Ce petit bijou de disque (dis-je alors que je n'ai entendu là qu'une seule chanson) montre encore une fois que les influences de certains artistes sont évidentes dès la première écoute mais qu'elles ne viennent en aucun cas compromettre l'originalité de l'oeuvre.
Des voix cristallines, habitées d'un lyrisme rare, mélancoliques juste ce qu'il faut. De ce bon folk qui raconte une histoire, un thème, un truc qui nous possède tout de suite, et même si l'on ne comprend que moyennement l'anglais, la mélodie de la chanson, en parfaite adéquation avec le sujet abordé, nous rappelle qu'on est dans la bulle avec les auteurs, et qu'on ne la quittera plus.
Des influences évidentes dis-je plus haut. Oui, assurément. Je crois bien que je tiens enfin là mon groupe folk - pop contemporain renvoyant magnifiquement à mes héros de Fairport Convention. Le problème, c'est qu'à l'écoute des chansons, je pense aussi fortement à Simon & Garfunkel, comme sur « All of me wants all of you », chantée comme l'aurait sûrement fait les New Yorkais, chuchotée comme si ces paroles nous disaient là un secret d'amour qu'il ne faudrait en aucun cas révéler au grand jour, mais dont l'expression musicale viendrait soulager d'une souffrance indicible la plus belle des âmes perdues.
Les voix sont à pleurer, de beauté suspendue (« Drawn to the blood »). D'ailleurs, n'a-t-on pas l'impression, parfois, que le chanteur pleure plus qu'il ne chante ? Je pensais que seul Elliot Smith m'aurait fait cet effet (« No Shade In The Shadow Of The Cross »).
Les arrangements sont tout en finesse, légers, clairs, simples, justes. De l'art d'avoir le ton juste, la note juste, de l'art de ne jamais en faire trop, tout en donnant l'impression d'occuper tout l'espace possible.
« Fourth Of July » est un rêve éveillé. Le fond sonore, électronique et brumeux, peut faire penser à Radiohead, et en cela aussi n'est pas particulièrement serein. Mais cette tristesse transmise est étrangement agréable, elle pose l'esprit comme si l'auteur nous invitait à regarder avec lui ses peines, ses malheurs, sa tragédie personnelle. Une musique aussi triste qu'intriguante.

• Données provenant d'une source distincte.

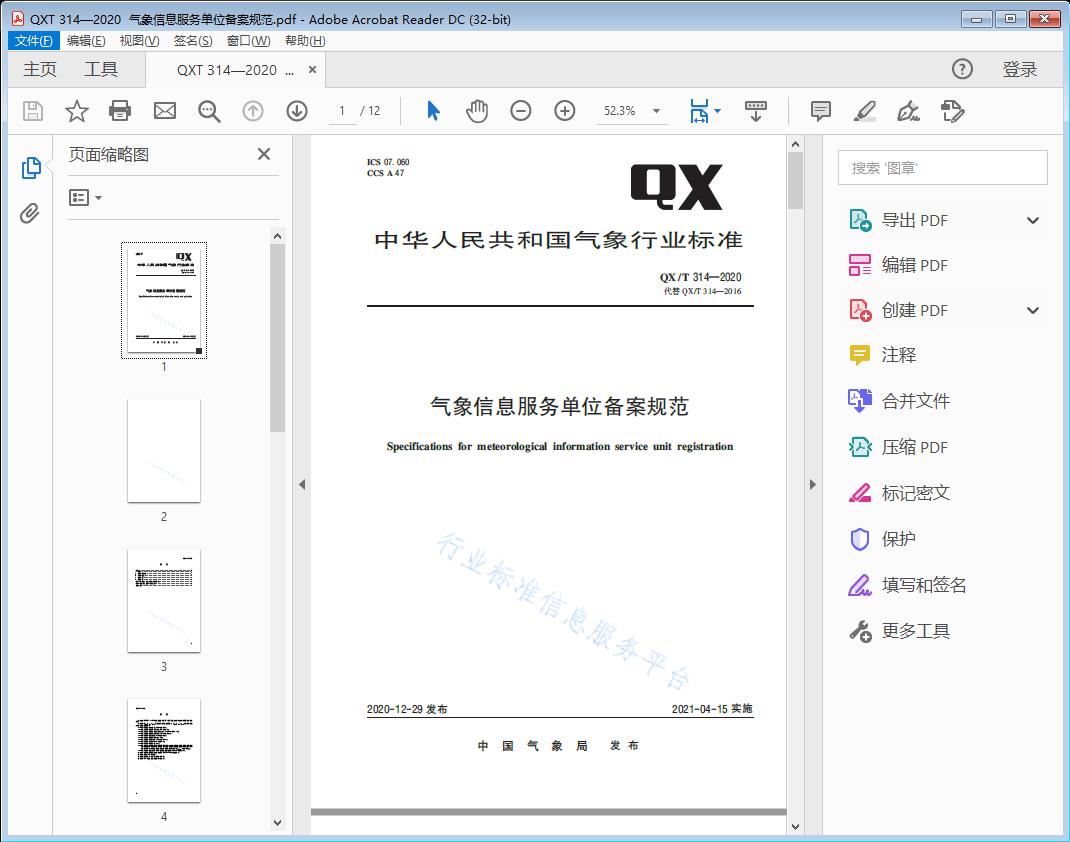Viewport: 1070px width, 842px height.
Task: Open the 文件 menu
Action: 33,40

« The only thing » est peut-être, subitement, tout à coup, la seule chanson que j'ai envie de jouer à la guitare (ou est-ce de la mandoline?). Ces petites notes enfantines ne peuvent qu'attendrir, et il faudrait un cœur de pierre pour ne pas être touché par pareilles mélodies.
Et que dire alors de « Carrie & Lowell » ? Que la beauté à enfin un nom. Peut-être suis-je là en train d'en faire trop, de trop vendre l'album ? Oui, mais à ce stade d'écoute de l'album, je ne pense plus aux glorieux aînés cités plus haut, car, finalement, peut-être est-ce cela, avoir le génie folk en 2015, c'est donner l'impression d'avoir maintes fois entendu ce qu'on nous propose, plonger dans une bulle méconnaissable et sans limites, pour en ressortir immensément convaincu par au moins une chose : ce que je viens d'écouter n'existait pas avant.

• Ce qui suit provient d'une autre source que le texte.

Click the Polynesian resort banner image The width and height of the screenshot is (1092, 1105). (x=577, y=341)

Devant pareille musique, nous devrions tous nous agenouiller, avoir honte de noter cela en dessous de 9/10, ou même de noter tout court. L'émotion ne s'évalue pas, pareille beauté ne peut être utilisée à des fins de classements ou de listes finalement très terre-à-terre, rédhibitoires. Puisse ma critique, élogieuse j'en conviens, au moins permettre au quidam lecteur de foncer acheter l'album. Pareil groupe ne mérite pas que l'on télécharge. On ne triche pas avec une musique pareille, avec pareille émotion, comme celle qui vient délicieusement clore l'album (« Blue Bucket Of Gold »), avec des airs mémorables, des harmonies vocales douces et langoureuses, comme s'il s'agissait de mettre en musique le souvenir d'avoir entendu là un chef-d'oeuvre.
L'un des albums de l'année.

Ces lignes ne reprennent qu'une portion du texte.